What is the best way: if I use glDrawArrays, or if I use glDrawElements? Any difference?
For both, you pass OpenGL some buffers containing vertex data.
glDrawArrays is basically "draw this contiguous range of vertices, using the data I gave you earlier".
Good:
You don't need to build an index buffer
Bad:
If you organise your data into GL_TRIANGLES, you will have duplicate vertex data for adjacent triangles. This is obviously wasteful.
If you use GL_TRIANGLE_STRIP and GL_TRIANGLE_FAN to try and avoid duplicating data: it isn't terribly effective and you'd have to make a rendering call for each strip and fan. OpenGL calls are expensive and should be avoided where possible
With glDrawElements, you pass in buffer containing the indices of the vertices you want to draw.
Good
No duplicate vertex data - you just index the same data for different triangles
You can just use GL_TRIANGLES and rely on the vertex cache to avoid processing the same data twice - no need to re-organise your geometry data or split rendering over multiple calls
Bad
Memory overhead of index buffer
My recommendation is to use glDrawElements
The performance implications are probably similar on the iphone, the OpenGL ES Programming Guide for iOS recommends using triangle strips and joining multiple strips through degenerate triangles.
The link has a nice illustration of the concept. This way you could reuse some vertices and still do all the drawing in one step.
For best performance, your models should be submitted as a single unindexed triangle strip using glDrawArrays with as few duplicated vertices as possible. If your models require many vertices to be duplicated (because many vertices are shared by triangles that do not appear sequentially in the triangle strip or because your application merged many smaller triangle strips), you may obtain better performance using a separate index buffer and calling glDrawElements instead. There is a trade off: an unindexed triangle strip must periodically duplicate entire vertices, while an indexed triangle list requires additional memory for the indices and adds overhead to look up vertices. For best results, test your models using both indexed and unindexed triangle strips, and use the one that performs the fastest.
Where possible, sort vertex and index data so that that triangles that share common vertices are drawn reasonably close to each other in the triangle strip.
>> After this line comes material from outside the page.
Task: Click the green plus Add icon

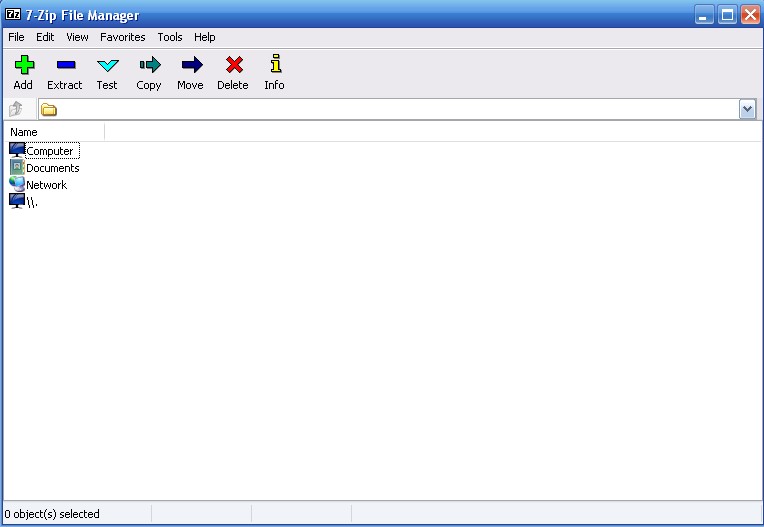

Graphics hardware often caches recent vertex calculations, so locality of reference may allow the hardware to avoid calculating a vertex multiple times.
The downside is that you probably need a preprocessing step that sorts your mesh in order to obtain long enough strips.
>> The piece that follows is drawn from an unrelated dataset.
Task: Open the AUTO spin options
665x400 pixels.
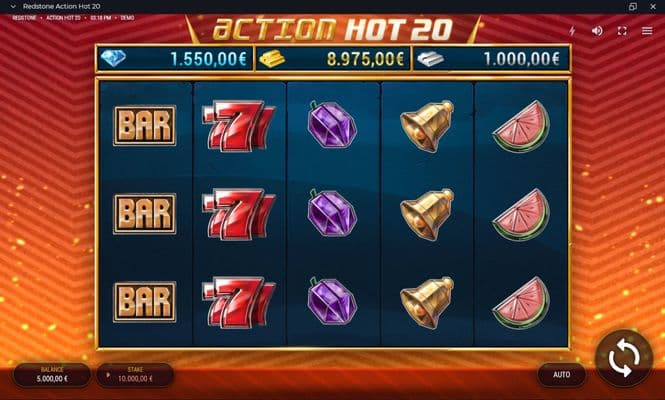Action: click(562, 375)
I could not come up with a nice algorithm for this yet, so I can not give any performance or space numbers compared to GL_TRIANGLES. Of course this is also highly dependent on the meshes you want to draw.
Actually you can degenerate the triangle strip to create continuous strips so that you don't have to split it while using glDrawArray.
I have been using glDrawElements and GL_TRIANGLES but thinking about using glDrawArray instead with GL_TRIANGLE_STRIP. This way there is no need for creating inidices vector.
Anyone that knows more about the vertex cache thing that was mentioned above in one of the posts? Thinking about the performance between glDrawElements/GL_TRIANGLE vs glDrawArray/GL_TRIANGLE_STRIP.
The accepted answer is slightly outdated. Following the doc link in Jorn Horstmann's answer, OpenGL ES Programming Guide for iOS, Apple describes how to use "degenerate-triangles" trick with DrawElements, thereby gaining the best of both worlds.
The minor savings of a few indices by using DrawArrays isn't worth the savings you get by combining all your data into a single GL call, DrawElements. (You could combine all using DrawArrays, but then any "wasted elements" would be wasting vertices, which are much larger than indices, and require more render time too.)
This also means you don't need to carefully consider all your models, as to whether most of them can be rendered as a minimal number of strips, or they are too complex. One uniform solution, that handles everything. (But do try to organize into strips where possible, to minimize data sent, and maximize GPU likeliness of re-using recently cached vertex calculations.)
BEST: A single DrawElements call with GL_TRIANGLE_STRIP, containing all your data (that is changing in each frame).